Tale impegno di recepimento e impiego di risorse straordinarie non può che essere legato ad interventi altrettanto straordinari e questo imperativo rappresenta insieme vincolo e potenzialità di una città che deve osare nell’immaginare e costruire le pre­messe concrete del proprio futuro.

In una tale logica, Palermo deve entrare in campo anche sulle grandi questioni che riguardano più direttamente, non solo il suo territorio, ma anche il suo interland.

La realtà storica del Cantiere Navale di Palermo sul quale pende da anni una sub­dola e mai adeguatamente motivata volon­tà di smantellamento da parte della pro­prietà Finmeccanica deve entrare nella vi­sione e nelle rivendicazioni dell’ammini­strazione.

Come è un problema che riguarda anche Palermo, la dismissione soft dell’ex im­pianto Fiat di Termini Imerese e l’abban­dono sempre più grave del polo industriale di Carini.

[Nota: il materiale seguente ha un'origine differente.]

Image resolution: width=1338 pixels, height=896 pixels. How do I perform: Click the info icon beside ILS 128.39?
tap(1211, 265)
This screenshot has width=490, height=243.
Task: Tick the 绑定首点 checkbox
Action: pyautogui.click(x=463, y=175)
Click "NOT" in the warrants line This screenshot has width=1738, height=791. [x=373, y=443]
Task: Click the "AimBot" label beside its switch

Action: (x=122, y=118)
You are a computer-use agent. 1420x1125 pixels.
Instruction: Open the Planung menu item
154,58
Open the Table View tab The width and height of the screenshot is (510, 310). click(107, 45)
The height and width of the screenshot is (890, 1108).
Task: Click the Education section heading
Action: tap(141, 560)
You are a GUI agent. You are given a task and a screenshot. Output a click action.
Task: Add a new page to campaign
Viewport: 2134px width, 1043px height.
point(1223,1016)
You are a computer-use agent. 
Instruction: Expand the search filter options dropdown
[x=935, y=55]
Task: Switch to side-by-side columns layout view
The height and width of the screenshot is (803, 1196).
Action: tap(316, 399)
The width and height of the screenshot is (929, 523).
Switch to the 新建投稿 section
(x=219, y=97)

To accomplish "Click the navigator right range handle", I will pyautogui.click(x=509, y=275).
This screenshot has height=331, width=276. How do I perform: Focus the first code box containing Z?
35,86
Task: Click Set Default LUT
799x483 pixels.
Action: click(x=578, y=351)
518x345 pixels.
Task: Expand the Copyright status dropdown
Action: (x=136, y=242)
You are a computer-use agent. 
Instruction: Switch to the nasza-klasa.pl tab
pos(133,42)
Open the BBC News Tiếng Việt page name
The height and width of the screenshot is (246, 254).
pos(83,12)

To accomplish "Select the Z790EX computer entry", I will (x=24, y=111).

Questi processi di dismissione industria­le sono problemi che riguardano una gran­de città come Palermo, non solo per il con­tributo irrinunciabile che queste aree dan­no all’occupazione dei palermitani, ma an­che per rispondere ad una vocazione me­tropolitana che può essere volano di svi­luppo per la città e per i territori limitrofi.

Palermo è una città che deve osare.

E questo è quasi un assioma che rende, prima che sterile, irragionevole il pensare solo di gestire, magari meno scellerata­mente di Cammarata, l’esistente.

Questa della nuova amministrazione di Palermo è una scommessa che va accettata dall’intera città, nonostante la gravità della fase, perché non si può eludere e, soprat­tutto, non si può perdere.